START The data

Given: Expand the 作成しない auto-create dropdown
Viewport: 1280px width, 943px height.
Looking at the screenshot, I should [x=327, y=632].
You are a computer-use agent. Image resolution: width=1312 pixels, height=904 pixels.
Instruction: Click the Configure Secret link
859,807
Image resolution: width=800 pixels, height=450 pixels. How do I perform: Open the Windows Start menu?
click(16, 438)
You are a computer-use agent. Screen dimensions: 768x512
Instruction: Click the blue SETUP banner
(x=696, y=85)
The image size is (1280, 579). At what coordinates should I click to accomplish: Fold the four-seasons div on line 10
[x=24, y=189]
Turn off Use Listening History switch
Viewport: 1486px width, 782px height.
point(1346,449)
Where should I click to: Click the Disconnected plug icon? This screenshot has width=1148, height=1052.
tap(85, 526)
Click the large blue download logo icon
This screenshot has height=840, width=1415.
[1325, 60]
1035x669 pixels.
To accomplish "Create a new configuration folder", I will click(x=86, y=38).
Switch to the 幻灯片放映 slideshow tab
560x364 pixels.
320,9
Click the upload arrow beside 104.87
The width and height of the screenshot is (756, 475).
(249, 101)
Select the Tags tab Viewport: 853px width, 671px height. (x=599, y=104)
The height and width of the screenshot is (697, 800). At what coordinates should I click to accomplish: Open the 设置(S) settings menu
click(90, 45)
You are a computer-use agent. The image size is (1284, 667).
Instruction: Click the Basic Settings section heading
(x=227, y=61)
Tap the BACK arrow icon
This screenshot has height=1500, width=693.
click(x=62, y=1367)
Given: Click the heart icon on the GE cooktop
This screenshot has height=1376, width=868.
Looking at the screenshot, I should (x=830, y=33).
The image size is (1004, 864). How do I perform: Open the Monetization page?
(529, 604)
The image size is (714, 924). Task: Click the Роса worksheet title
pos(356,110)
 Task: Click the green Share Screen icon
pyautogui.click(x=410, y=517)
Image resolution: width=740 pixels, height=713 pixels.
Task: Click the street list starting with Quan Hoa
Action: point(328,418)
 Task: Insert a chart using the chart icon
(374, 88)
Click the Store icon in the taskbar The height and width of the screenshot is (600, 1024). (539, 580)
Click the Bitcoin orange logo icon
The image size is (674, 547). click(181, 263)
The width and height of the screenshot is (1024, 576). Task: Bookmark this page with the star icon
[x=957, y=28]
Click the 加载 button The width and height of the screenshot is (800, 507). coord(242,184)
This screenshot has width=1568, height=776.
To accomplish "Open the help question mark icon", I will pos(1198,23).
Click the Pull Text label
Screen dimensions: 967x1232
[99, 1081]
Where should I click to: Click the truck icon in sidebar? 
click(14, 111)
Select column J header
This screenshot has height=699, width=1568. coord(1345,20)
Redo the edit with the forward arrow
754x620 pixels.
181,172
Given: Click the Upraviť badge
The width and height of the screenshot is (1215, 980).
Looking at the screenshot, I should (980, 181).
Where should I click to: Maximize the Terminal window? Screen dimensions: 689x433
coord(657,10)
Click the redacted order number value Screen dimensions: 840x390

END The data

- **Exercise details**: The goal is a faithful transcription of every entry above.

- **Answer to the exercise**:
Given: Expand the 作成しない auto-create dropdown
Viewport: 1280px width, 943px height.
Looking at the screenshot, I should [x=327, y=632].
You are a computer-use agent. Image resolution: width=1312 pixels, height=904 pixels.
Instruction: Click the Configure Secret link
859,807
Image resolution: width=800 pixels, height=450 pixels. How do I perform: Open the Windows Start menu?
click(16, 438)
You are a computer-use agent. Screen dimensions: 768x512
Instruction: Click the blue SETUP banner
(x=696, y=85)
The image size is (1280, 579). At what coordinates should I click to accomplish: Fold the four-seasons div on line 10
[x=24, y=189]
Turn off Use Listening History switch
Viewport: 1486px width, 782px height.
point(1346,449)
Where should I click to: Click the Disconnected plug icon? This screenshot has width=1148, height=1052.
tap(85, 526)
Click the large blue download logo icon
This screenshot has height=840, width=1415.
[1325, 60]
1035x669 pixels.
To accomplish "Create a new configuration folder", I will click(x=86, y=38).
Switch to the 幻灯片放映 slideshow tab
560x364 pixels.
320,9
Click the upload arrow beside 104.87
The width and height of the screenshot is (756, 475).
(249, 101)
Select the Tags tab Viewport: 853px width, 671px height. (x=599, y=104)
The height and width of the screenshot is (697, 800). At what coordinates should I click to accomplish: Open the 设置(S) settings menu
click(90, 45)
You are a computer-use agent. The image size is (1284, 667).
Instruction: Click the Basic Settings section heading
(x=227, y=61)
Tap the BACK arrow icon
This screenshot has height=1500, width=693.
click(x=62, y=1367)
Given: Click the heart icon on the GE cooktop
This screenshot has height=1376, width=868.
Looking at the screenshot, I should (x=830, y=33).
The image size is (1004, 864). How do I perform: Open the Monetization page?
(529, 604)
The image size is (714, 924). Task: Click the Роса worksheet title
pos(356,110)
 Task: Click the green Share Screen icon
pyautogui.click(x=410, y=517)
Image resolution: width=740 pixels, height=713 pixels.
Task: Click the street list starting with Quan Hoa
Action: point(328,418)
 Task: Insert a chart using the chart icon
(374, 88)
Click the Store icon in the taskbar The height and width of the screenshot is (600, 1024). (539, 580)
Click the Bitcoin orange logo icon
The image size is (674, 547). click(181, 263)
The width and height of the screenshot is (1024, 576). Task: Bookmark this page with the star icon
[x=957, y=28]
Click the 加载 button The width and height of the screenshot is (800, 507). coord(242,184)
This screenshot has width=1568, height=776.
To accomplish "Open the help question mark icon", I will pos(1198,23).
Click the Pull Text label
Screen dimensions: 967x1232
[99, 1081]
Where should I click to: Click the truck icon in sidebar? 
click(14, 111)
Select column J header
This screenshot has height=699, width=1568. coord(1345,20)
Redo the edit with the forward arrow
754x620 pixels.
181,172
Given: Click the Upraviť badge
The width and height of the screenshot is (1215, 980).
Looking at the screenshot, I should (980, 181).
Where should I click to: Maximize the Terminal window? Screen dimensions: 689x433
coord(657,10)
Click the redacted order number value Screen dimensions: 840x390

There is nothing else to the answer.